◆ INSTRUCTIONS TO FOLLOW:
Copy out each line featuring the string "sett" from the entries beneath.
======== MATERIAL FOR THIS EXERCISE
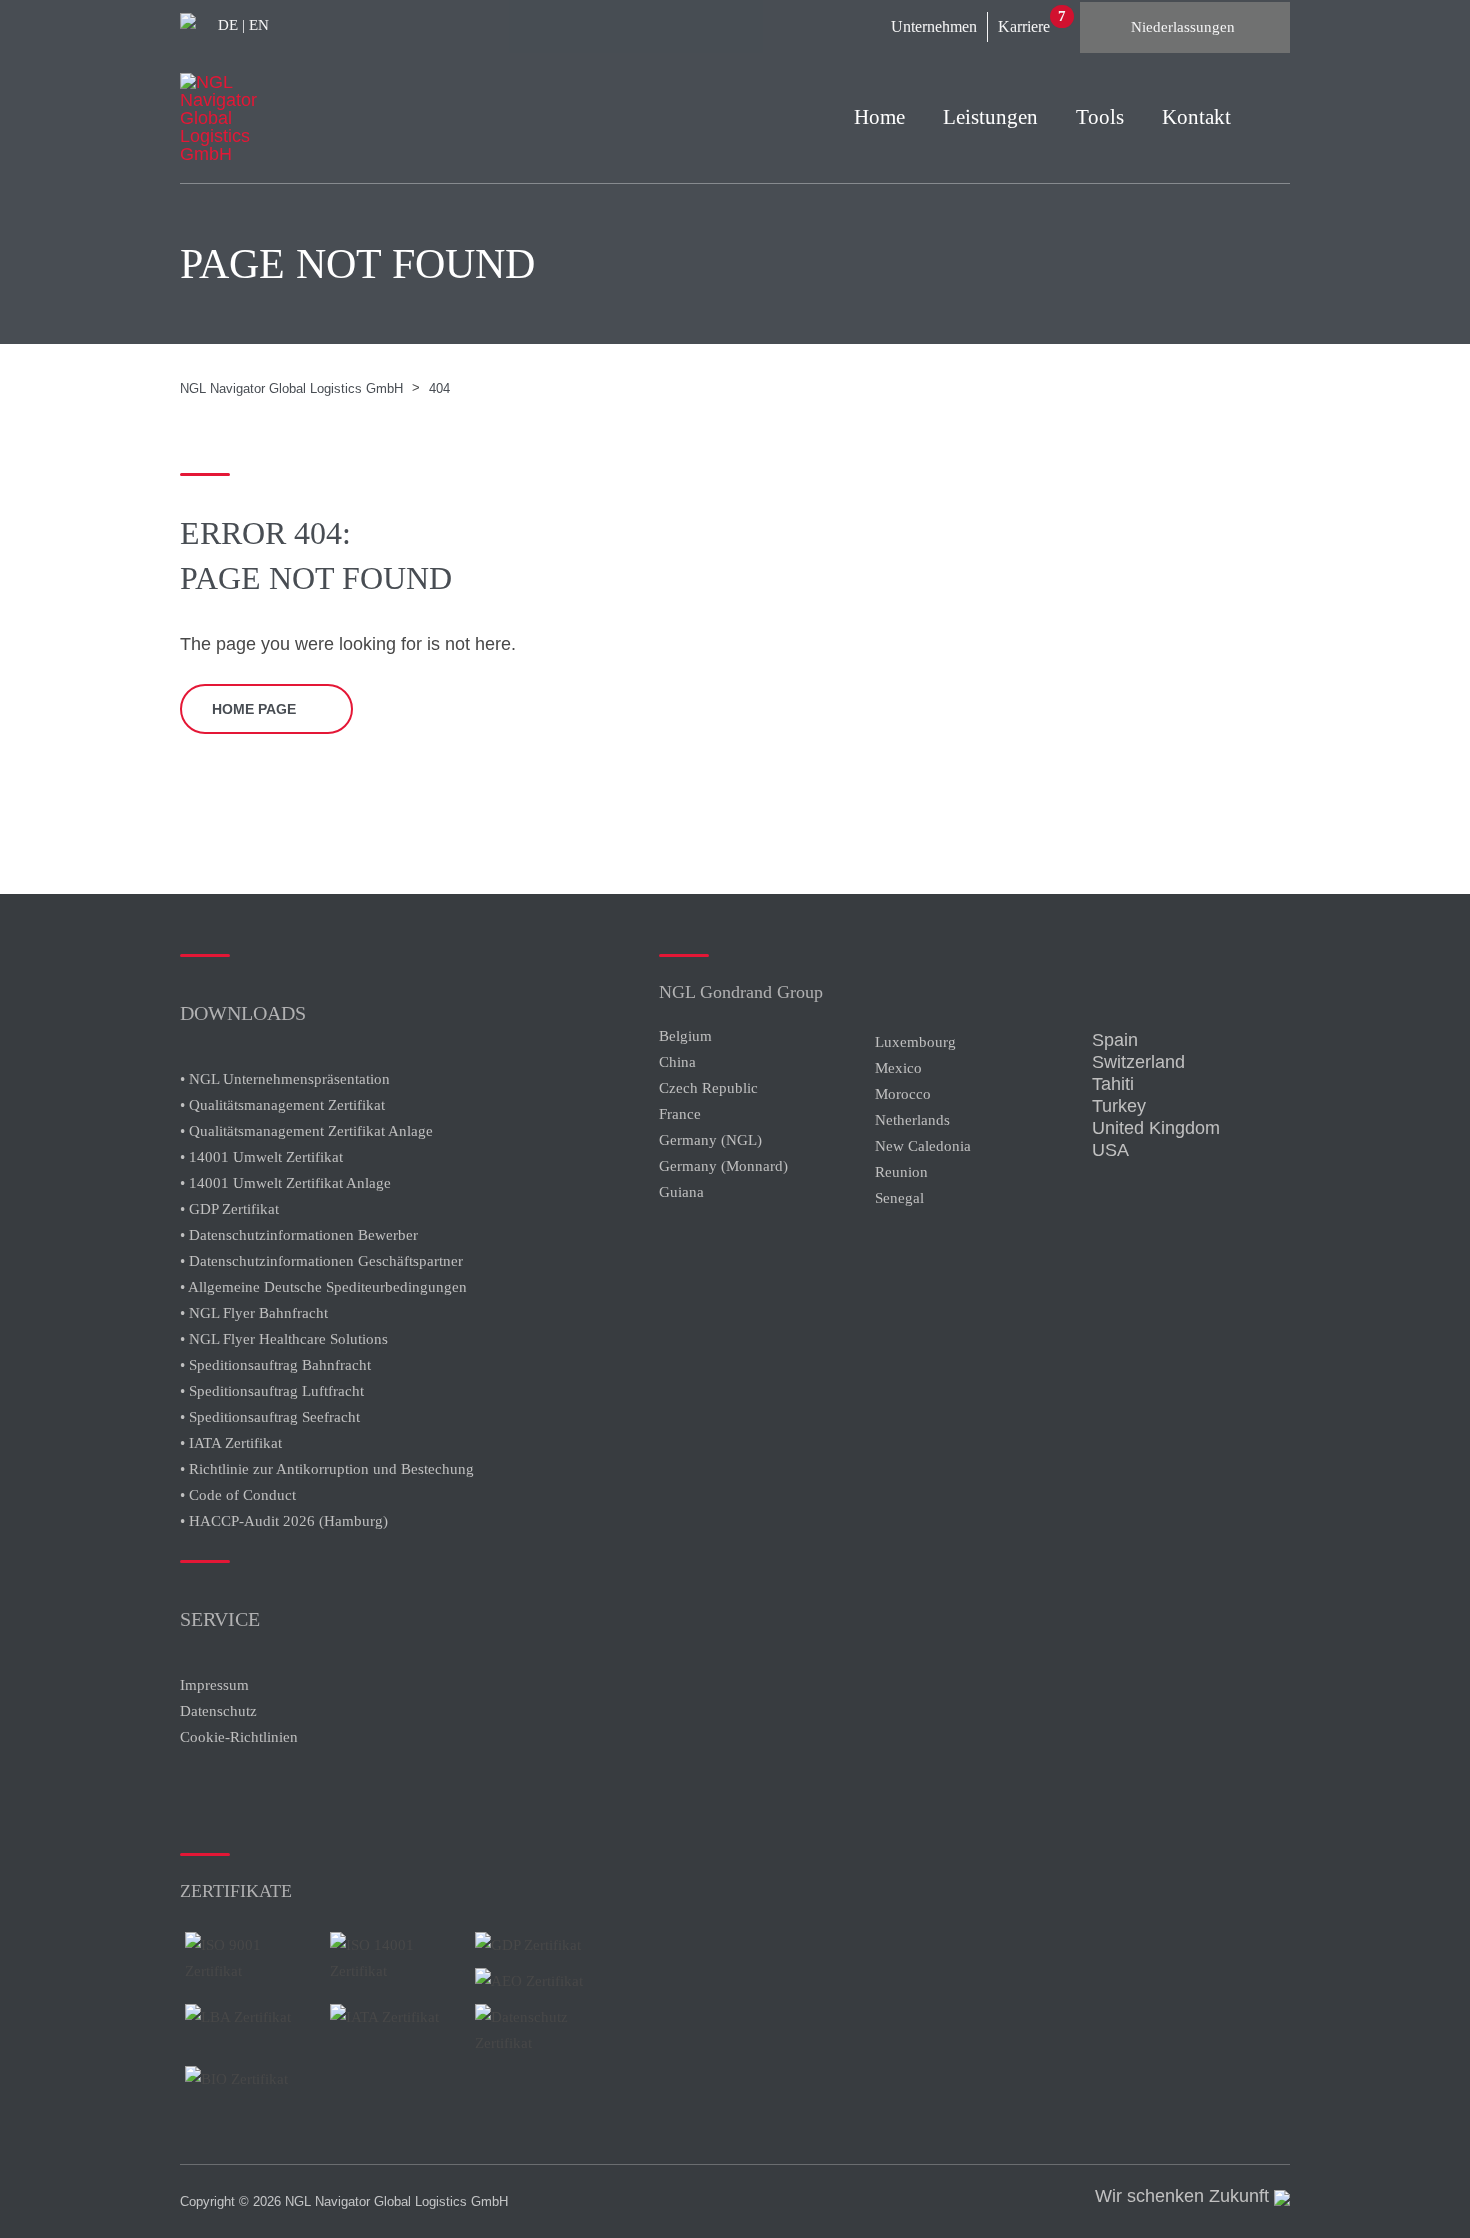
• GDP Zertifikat (229, 1209)
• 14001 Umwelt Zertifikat (261, 1157)
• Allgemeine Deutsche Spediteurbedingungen (323, 1287)
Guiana (681, 1192)
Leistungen (990, 117)
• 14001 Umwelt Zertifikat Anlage (285, 1183)
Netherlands (912, 1120)
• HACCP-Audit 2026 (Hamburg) (284, 1521)
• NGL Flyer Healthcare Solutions (284, 1339)
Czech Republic (708, 1088)
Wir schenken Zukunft (1184, 2196)
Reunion (901, 1172)
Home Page (254, 709)
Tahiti (1113, 1084)
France (680, 1114)
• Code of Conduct (238, 1495)
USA (1110, 1150)
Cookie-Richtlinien (239, 1737)
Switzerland (1138, 1062)
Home (879, 117)
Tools (1100, 117)
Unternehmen (934, 26)
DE (228, 25)
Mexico (898, 1068)
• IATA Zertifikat (231, 1443)
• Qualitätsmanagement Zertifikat (282, 1105)
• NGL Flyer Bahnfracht (254, 1313)
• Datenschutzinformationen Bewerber (299, 1235)
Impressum (214, 1685)
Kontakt (1196, 117)
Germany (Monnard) (723, 1166)
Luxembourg (915, 1042)
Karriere (1024, 26)
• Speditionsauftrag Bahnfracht (275, 1365)
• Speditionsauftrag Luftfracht (272, 1391)
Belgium (685, 1036)
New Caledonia (923, 1146)
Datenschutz (218, 1711)
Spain (1115, 1040)
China (677, 1062)
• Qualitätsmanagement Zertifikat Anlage (306, 1131)
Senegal (899, 1198)
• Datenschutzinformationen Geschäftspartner (321, 1261)
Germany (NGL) (710, 1140)
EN (259, 25)
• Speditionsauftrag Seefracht (270, 1417)
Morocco (903, 1094)
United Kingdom (1156, 1128)
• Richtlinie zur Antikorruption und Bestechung (327, 1469)
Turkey (1119, 1106)
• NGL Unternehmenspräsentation (285, 1079)
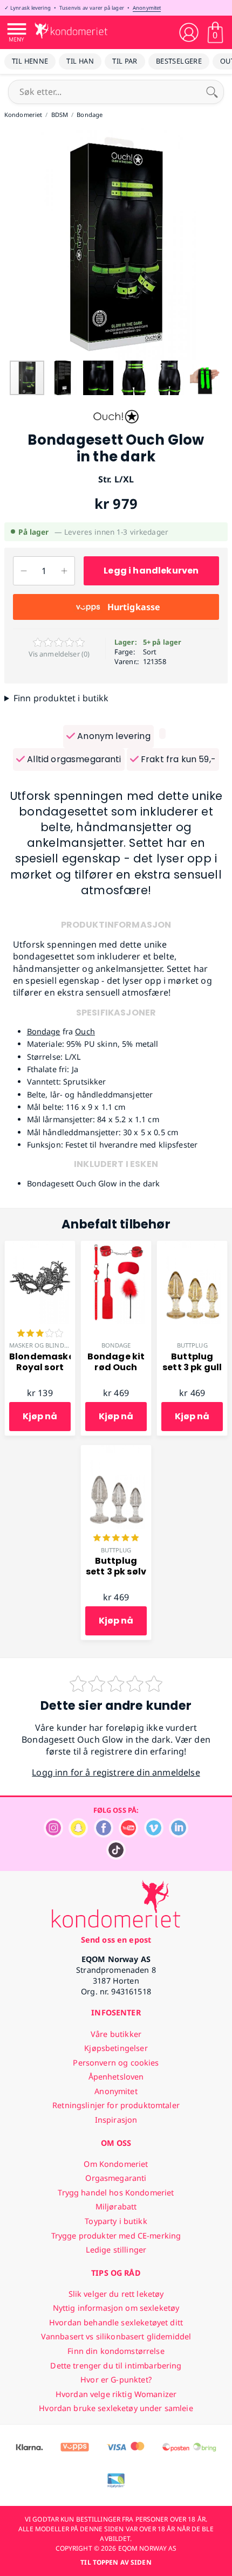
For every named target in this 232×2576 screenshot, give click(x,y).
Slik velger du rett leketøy (116, 2294)
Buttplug (192, 1345)
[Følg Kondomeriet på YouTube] (128, 1834)
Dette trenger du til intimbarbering (115, 2365)
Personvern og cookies (116, 2062)
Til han (80, 61)
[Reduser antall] (23, 571)
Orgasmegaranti (115, 2178)
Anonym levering (113, 736)
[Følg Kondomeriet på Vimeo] (153, 1834)
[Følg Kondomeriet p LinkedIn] (178, 1834)
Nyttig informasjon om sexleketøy (116, 2308)
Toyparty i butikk (116, 2221)
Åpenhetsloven (116, 2076)
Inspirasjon (116, 2120)
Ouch (85, 1031)
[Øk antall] (64, 571)
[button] (9, 243)
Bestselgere (179, 61)
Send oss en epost (116, 1940)
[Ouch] (116, 426)
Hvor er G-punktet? (116, 2379)
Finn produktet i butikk (61, 698)
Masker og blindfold (44, 1345)
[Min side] (189, 32)
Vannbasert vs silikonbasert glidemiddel (116, 2336)
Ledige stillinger (116, 2249)
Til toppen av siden (115, 2562)
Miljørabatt (116, 2206)
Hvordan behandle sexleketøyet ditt (116, 2322)
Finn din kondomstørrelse (115, 2351)
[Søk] (212, 91)
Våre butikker (116, 2034)
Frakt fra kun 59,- (177, 759)
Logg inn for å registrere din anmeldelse (116, 1772)
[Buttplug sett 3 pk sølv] (116, 1451)
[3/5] (40, 1334)
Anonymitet (147, 7)
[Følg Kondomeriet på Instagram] (53, 1834)
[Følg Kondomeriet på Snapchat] (78, 1834)
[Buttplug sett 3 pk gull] (192, 1247)
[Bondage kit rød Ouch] (116, 1247)
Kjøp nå (40, 1416)
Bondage (43, 1031)
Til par (125, 61)
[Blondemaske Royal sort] (40, 1247)
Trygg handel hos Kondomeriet (116, 2192)
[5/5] (116, 1539)
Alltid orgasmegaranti (73, 759)
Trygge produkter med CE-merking (116, 2235)
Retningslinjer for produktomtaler (116, 2105)
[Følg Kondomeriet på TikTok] (116, 1857)
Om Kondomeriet (116, 2164)
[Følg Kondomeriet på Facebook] (103, 1834)
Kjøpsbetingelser (115, 2048)
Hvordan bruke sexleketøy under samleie (116, 2408)
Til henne (30, 61)
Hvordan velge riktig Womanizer (116, 2394)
================
◆ ANSWER SPACE:
[Buttplug sett 3 pk sølv] (116, 1451)
[Buttplug sett 3 pk gull] (192, 1247)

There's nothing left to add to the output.